Why and when did you become a photographer?
I was always interested in the creative arts and after completing Art school in Lithuania I came to the UK and met my husband who traded fine crystals, minerals and fossils. I wanted to assist him in his business and began by photographing some items for his website. He had some of his specimens displayed at the Knightsbridge Design Centre, where they were also selling contemporary art, furniture and jewellery. The owner of the gallery asked me if I could photograph some of their jewellery, which is how I got started in jewellery photography in 2006.
What lead you to mostly photographing jewellery and watches?
I always felt that I would pursue something in a creative field and found that ultimately my true passion lay in photography. I wanted to find a niche where there would be less competition for my new art which led me to decide on jewellery and watch photography, which has certainly proved to be both very challenging and creative.

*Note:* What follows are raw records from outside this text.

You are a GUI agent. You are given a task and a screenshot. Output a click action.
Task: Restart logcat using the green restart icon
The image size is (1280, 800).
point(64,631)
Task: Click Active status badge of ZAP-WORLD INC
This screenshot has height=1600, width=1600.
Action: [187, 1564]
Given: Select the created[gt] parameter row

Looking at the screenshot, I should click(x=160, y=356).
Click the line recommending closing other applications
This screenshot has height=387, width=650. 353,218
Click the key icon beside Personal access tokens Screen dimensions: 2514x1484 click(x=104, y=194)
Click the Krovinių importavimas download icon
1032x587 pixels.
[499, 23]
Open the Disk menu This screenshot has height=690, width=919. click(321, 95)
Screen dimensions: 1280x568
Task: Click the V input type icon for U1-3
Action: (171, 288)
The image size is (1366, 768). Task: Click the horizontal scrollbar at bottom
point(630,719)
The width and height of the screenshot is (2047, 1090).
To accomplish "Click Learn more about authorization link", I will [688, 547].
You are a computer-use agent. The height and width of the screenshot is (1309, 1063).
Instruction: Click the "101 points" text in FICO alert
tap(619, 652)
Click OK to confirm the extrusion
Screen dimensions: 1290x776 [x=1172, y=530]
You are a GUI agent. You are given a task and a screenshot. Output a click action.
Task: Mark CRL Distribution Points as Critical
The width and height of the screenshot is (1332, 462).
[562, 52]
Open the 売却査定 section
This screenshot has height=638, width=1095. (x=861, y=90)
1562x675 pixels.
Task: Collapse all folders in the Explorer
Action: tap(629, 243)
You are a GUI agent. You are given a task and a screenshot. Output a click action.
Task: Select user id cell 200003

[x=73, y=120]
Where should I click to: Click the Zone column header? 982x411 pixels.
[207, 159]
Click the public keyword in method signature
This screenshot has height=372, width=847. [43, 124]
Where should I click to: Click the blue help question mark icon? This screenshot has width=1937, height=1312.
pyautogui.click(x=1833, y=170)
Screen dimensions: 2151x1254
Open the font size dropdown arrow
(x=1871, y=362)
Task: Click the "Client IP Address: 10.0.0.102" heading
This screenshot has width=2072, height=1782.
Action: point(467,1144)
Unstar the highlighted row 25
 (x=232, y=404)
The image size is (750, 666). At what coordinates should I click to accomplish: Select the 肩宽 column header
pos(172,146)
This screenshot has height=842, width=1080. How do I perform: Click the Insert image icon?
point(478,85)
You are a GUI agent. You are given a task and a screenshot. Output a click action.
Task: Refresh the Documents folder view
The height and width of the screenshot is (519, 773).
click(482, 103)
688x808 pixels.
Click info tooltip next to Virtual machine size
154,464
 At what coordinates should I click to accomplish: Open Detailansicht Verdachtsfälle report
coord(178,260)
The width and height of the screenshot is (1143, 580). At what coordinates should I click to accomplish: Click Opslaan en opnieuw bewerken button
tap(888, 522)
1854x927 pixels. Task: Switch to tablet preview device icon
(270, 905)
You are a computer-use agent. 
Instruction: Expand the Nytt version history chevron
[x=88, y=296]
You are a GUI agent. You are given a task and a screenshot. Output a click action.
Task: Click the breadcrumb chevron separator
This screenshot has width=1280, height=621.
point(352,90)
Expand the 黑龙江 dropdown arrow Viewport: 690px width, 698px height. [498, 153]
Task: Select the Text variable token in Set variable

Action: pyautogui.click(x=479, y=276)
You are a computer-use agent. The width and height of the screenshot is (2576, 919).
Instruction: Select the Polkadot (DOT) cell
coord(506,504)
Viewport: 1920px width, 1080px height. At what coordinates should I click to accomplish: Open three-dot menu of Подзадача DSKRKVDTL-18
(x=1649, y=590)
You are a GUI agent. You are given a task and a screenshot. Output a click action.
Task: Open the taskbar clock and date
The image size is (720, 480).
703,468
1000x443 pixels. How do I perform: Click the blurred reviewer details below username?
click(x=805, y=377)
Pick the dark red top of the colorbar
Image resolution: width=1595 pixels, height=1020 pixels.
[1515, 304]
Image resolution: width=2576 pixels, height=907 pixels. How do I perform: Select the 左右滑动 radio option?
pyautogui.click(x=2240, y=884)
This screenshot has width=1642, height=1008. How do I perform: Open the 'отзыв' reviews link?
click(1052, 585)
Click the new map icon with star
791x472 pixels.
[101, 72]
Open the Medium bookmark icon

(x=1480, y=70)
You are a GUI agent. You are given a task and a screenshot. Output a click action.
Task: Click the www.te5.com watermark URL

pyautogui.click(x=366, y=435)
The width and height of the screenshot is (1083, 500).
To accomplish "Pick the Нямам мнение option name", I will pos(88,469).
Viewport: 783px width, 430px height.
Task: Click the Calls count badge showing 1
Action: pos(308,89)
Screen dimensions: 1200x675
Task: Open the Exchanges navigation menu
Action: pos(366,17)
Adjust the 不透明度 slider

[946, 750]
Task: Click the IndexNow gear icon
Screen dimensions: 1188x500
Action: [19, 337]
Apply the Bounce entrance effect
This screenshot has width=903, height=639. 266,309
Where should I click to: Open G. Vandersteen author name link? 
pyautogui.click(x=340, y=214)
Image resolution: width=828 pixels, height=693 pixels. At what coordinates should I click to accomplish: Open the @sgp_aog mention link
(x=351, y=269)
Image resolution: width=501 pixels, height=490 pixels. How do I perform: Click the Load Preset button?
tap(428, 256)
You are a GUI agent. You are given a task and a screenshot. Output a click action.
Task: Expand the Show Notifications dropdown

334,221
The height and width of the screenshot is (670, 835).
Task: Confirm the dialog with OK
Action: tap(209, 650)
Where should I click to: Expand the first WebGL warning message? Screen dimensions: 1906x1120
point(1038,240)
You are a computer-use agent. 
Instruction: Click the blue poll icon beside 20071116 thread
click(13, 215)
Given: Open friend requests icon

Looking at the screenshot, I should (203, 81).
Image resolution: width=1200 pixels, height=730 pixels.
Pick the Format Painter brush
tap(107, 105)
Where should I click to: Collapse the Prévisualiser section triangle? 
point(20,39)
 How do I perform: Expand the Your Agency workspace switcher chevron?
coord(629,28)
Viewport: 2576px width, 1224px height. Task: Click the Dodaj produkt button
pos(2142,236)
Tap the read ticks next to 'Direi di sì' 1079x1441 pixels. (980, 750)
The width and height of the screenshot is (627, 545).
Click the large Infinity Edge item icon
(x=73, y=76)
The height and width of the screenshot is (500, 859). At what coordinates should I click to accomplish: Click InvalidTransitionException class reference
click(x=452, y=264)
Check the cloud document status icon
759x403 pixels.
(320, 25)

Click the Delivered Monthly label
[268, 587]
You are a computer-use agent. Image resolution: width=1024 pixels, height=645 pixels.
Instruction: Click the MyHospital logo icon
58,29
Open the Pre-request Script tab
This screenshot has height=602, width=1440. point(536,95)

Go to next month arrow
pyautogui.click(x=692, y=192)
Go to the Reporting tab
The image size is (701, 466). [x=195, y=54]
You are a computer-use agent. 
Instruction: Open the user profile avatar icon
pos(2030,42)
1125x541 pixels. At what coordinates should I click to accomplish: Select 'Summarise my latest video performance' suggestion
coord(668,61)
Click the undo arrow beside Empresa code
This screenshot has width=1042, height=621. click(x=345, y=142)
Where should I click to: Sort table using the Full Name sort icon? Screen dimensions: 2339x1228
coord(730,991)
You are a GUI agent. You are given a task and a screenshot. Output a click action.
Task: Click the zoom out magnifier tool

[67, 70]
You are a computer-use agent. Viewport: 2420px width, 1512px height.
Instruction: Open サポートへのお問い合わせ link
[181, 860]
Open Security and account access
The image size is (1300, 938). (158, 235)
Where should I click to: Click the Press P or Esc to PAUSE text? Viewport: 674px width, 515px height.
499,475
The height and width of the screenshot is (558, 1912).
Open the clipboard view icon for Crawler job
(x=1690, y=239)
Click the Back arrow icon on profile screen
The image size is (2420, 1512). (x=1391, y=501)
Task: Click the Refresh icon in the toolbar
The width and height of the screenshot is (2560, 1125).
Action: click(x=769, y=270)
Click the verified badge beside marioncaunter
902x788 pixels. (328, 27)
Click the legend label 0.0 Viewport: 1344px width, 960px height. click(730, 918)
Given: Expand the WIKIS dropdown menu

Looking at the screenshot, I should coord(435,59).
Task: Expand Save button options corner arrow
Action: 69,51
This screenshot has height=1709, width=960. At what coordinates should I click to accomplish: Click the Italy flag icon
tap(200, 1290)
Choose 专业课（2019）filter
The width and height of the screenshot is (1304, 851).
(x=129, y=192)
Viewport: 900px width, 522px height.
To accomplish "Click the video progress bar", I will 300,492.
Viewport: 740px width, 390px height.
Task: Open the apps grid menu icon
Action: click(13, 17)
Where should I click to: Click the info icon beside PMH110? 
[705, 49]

What is the most difficult challenge in the photography business?
I think that the most difficult challenge for any jewellery photographer is getting the client to understand that there is no such thing as a ‘magic camera’ which takes the perfect photograph in just one click. Jewellery photography is extremely time consuming and technically challenging. This field of photography requires skills that take years to master and I am still learning.
Tell us little about your studio.
My studio is located across the street from my home in the heart of Belgravia in London and many happy hours are spent there creating new ideas and developing techniques to ensure that my clients are satisfied with my work.
What is the most expensive item you have ever photographed?
I have been privileged to have photographed some truly exquisite items of jewellery over my career from some of the known jewellery houses and also from my clients’ private collections, some items worth 6 and even 7 figures.
Where do you see yourself as a photographer in 10 years?
I can’t predict a decade ahead, but as the saying goes: ‘It is not how far you have to go, but rather how far you have come’ I have gained so much more knowledge and experience since my humble beginnings and the first camera. My aspiration is to become one of the top jewellery photographers.
What is the most challenging shoot you’ve been on?
My most challenging project was to shoot gold, platinum and palladium for GFMS (precious metals’ research company) for their yearly magazine cover. The shoot took place in Switzerland in a bank vault. It was a very interesting experience.
What is the one thing you wish you knew when you started taking photos?
I wish I knew about Alex Koloskov earlier in my career. He is a photographer who helps other photographers to achieve their goals. I have learnt a lot from his tutorials on his Photigy website and I am very grateful for all of his help and advice.